We all know the formula to Financial Independence is to have your passive income greater than your expenses. How do we go about doing that?
I like to break this down into 3 parts.
Where is your money going?
The first step to becoming financial independence is to reduce your expenses. In order to do that, you have to map out your expenses. Simply put, where is your money going? There is no easy way round this. You have to make an effort to track this.
- Necessity Bills – internet, phone, electric and water bills, rent etc
- Loans – home, car, student loans etc
- Allowance – for your parents, wife, kids
- Subscriptions – netflix, cable tv, spotify, cloud storage, software etc
Everyday dollar has a great article on how to track your expenses. Once you know where your money is going, then you can start trimming the fat.
Reduce expenses with conscious spending
Conscious spending just means that you know where you are spending your money. You can choose on what you want to splurge on. It can be $5,000 handbag, a $5000 vacation or a $5,000 macbook. But it cannot be all three. You have to choose where you want to spend your money.
To do that, you have to decide on what brings you joy. Then look at your spending and reduce on things that doesn’t bring you that much happiness. This is how I reduce expenses with conscious spending.
For example, I can’t do without coffee, and I need my daily dose of entertainment, and an occasional overseas holiday. So I don’t mind splurging on freshly roasted coffee, and some good old Netflix and Spotify subscriptions. I tend to plan for one overseas trip, so I don’t mind paying more for comfort and convenience. Buying new clothes or gadgets, on the other hand, doesn’t excite me. So I din’t spend a lot on those categories.
Setting a budget
Even though I mentioned that you can reduce expenses with conscious spending, you still need a budget in order to save. You can’t save if you are spending all your income.
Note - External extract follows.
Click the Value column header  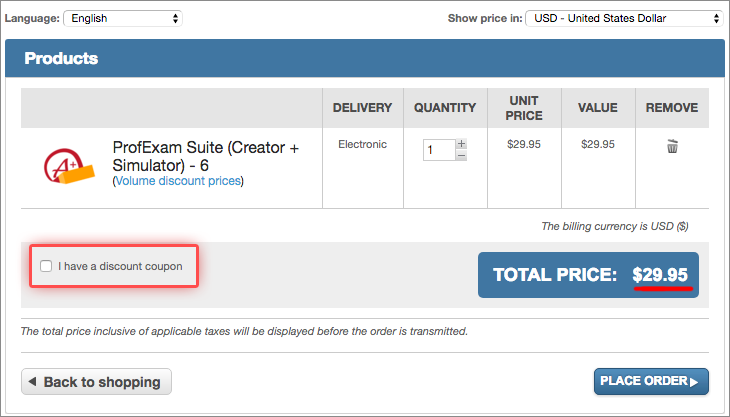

With your expenses mapped out, you should have an idea of how much you are spending on each category. This is when you can set a budget against each category and allocate more on categories bring you joy and less on areas that don’t excite you.
For most of us, salary makes up the bulk of our income. If you want to increase income fast, you should find ways to increase your salary. This includes job hopping, working towards a promotion or asking for a pay raise.
Alternatively, you start building our sources of income. This can be from your side hustles such as giving tutions, or collecting rentals if you have extra room to rent out. Or the most common collecting dividends from stocks. For me, dividend forms my 2nd source of lincome.
Once you have managed to do the above, then you can decide what to do with the excess money that you have saved. Before you start investing, make sure to have an emergency fund of at least 6 months of your expenses.
You earn less than 1% of interest by saving money in your bank. That is why in order to build wealth, you need to start investing. There are tons of option out there these days, from regular saving plans (monthly investing plan), to robo advisors. The difference being with robo advisor, they will do portfolio rebalancing automatically. If you have lump sum of money, you can also do your own stock picking. However, you have to take time to learn about the companies you are investing in. I do a mixture of both.
These are the steps I’m currently taking to become financial independence. I like to think of these 3 parts as 3 pieces of jigsaw puzzle where you cannot complete without all 3 pieces.